耶律拓穹的声音里带着某种近乎悲悯的残忍:“你说,他那根绷了太久的弦,会不会‘啪’一声,断了?”
戚凌骁闭上眼,喉结滚动,却发不出声音。
屋外的呼吸声更急促了。
耶律拓穹听见了,他嘴角的笑意加深,继续用那种低沉而缓慢的语调说:“还有宁国那个明晏。你认不认识?

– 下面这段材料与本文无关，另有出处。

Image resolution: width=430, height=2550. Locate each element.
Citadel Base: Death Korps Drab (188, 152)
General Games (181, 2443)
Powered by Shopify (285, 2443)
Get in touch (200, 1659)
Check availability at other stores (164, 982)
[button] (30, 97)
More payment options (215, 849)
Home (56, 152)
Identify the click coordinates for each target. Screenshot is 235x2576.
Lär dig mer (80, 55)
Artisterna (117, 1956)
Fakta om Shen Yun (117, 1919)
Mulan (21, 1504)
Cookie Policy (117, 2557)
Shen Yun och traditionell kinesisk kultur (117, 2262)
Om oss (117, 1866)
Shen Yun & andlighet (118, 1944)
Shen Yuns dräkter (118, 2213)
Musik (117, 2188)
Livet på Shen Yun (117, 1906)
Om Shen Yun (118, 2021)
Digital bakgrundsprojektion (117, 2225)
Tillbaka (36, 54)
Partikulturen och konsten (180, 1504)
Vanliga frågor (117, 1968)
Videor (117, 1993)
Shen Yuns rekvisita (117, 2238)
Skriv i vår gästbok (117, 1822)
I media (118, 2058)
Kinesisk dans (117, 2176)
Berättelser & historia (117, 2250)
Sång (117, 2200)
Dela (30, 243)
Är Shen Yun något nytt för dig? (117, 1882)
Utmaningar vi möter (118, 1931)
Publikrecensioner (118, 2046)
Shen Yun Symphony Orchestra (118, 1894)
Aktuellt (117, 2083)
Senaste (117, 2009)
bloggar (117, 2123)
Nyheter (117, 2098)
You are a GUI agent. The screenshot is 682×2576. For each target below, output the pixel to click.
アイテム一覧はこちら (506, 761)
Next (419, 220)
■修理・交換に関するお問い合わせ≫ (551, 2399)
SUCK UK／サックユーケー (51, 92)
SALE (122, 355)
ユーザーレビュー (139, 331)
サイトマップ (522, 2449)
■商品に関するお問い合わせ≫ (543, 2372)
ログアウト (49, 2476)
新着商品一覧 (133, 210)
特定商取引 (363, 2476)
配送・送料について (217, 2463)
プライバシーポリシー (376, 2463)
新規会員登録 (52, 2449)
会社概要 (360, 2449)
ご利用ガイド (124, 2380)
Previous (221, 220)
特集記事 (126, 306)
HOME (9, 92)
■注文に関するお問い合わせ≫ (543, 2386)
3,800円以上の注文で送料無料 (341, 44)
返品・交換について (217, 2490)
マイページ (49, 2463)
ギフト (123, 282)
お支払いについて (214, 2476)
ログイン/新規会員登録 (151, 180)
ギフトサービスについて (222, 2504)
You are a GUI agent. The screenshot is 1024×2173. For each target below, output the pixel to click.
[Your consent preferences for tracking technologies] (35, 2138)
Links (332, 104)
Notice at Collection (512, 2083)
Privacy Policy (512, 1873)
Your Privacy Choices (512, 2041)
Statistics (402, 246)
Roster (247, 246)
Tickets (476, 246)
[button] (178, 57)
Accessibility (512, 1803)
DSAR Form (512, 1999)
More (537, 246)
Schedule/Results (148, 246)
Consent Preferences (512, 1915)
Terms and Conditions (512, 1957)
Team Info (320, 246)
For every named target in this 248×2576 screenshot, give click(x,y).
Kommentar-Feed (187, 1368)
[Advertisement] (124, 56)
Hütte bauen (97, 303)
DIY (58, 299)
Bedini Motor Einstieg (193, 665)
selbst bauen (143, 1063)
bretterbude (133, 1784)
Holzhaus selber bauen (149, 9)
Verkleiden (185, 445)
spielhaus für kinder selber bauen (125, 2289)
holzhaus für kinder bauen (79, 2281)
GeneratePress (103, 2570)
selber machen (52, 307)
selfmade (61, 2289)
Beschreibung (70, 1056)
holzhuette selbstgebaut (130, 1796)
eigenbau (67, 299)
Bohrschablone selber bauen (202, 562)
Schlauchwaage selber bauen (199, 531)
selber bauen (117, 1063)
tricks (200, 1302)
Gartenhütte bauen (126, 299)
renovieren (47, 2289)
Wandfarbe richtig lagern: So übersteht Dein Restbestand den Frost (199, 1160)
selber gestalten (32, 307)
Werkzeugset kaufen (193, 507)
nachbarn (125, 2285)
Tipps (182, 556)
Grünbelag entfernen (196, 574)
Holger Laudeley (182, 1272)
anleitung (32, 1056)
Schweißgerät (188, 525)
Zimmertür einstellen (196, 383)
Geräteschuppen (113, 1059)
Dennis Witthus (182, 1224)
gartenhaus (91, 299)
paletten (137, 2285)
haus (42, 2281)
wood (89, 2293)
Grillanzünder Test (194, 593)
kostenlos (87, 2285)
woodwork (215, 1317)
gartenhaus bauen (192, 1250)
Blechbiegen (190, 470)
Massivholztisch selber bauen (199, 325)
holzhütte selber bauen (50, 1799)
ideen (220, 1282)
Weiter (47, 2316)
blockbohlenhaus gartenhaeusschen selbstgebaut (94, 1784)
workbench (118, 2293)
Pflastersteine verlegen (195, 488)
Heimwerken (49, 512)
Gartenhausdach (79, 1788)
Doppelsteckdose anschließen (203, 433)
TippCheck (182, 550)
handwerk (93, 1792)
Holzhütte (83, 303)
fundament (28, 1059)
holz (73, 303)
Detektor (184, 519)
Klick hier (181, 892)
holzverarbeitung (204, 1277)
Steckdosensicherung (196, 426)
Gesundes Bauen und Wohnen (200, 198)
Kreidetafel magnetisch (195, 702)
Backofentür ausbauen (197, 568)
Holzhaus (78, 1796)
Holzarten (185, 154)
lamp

我听说是个锦衣玉食、细皮嫩肉的主,跟你侄子好像还有些不清不楚的联系。”
他故意用了暧昧的词,满意地感受到戚凌骁身体的骤然紧绷。
“那孩子现在正被押来云京的路上,也是‘戴罪之身’。”耶律拓穹慢条斯理地说:“按照宁帝诏书里的说法,‘任凭祁国处置’。你说,如果我们把他也拉进来——”
他俯得更低,嘴唇几乎贴上戚凌骁的耳廓,气音轻得像羽毛:“大昭的旧战神湛王,万民爱戴的皇九子瑾王,宁国最夺目娇艳的长靖公主——三人一同受牵羊礼,一同跪在晟京王庭前献绳。那场面,想必漂亮得很。”
戚凌骁猛地睁开眼,那双灰蒙蒙的眸子里终于爆发出激烈的情绪——是愤怒,是恐惧,是某种近乎疯狂的抗拒。
“你敢——”他从牙缝里挤出两个字,声音嘶哑得不成样子。
“我为什么不敢?”耶律拓穹反问,语气平静得像在讨论天气:“草原的规矩就是这样。败者,就是战利品。战利品,就是用来‘享用’和‘分配’的。
至于怎么享用,是温柔些还是粗暴些,是私下还是公开——全看胜利者的心情。”
“戚凌骁,你教过我一个道理。”耶律拓穹缓缓道:“二十年前在雁回关外,你说:战争最大的残酷不是杀人,而是摧毁一个人最珍视的东西——他的信念,他的尊严,他活下去的理由。”
他顿了顿,伸手抚平戚凌骁寝衣上被他压出的褶皱,动作出奇的温柔。
“我现在就是在实践你教我的东西。”耶律拓穹低声说,声音里带着某种近乎虔诚的残忍:“摧毁你的尊严,摧毁戚秀骨的信念,摧毁明晏那点可怜的骄傲。
把你们三个曾经高高在上、被无数人仰望的存在——拖进最肮脏的泥潭,让所有人都看见,你们也不过是能被随意处置的‘羔羊’。”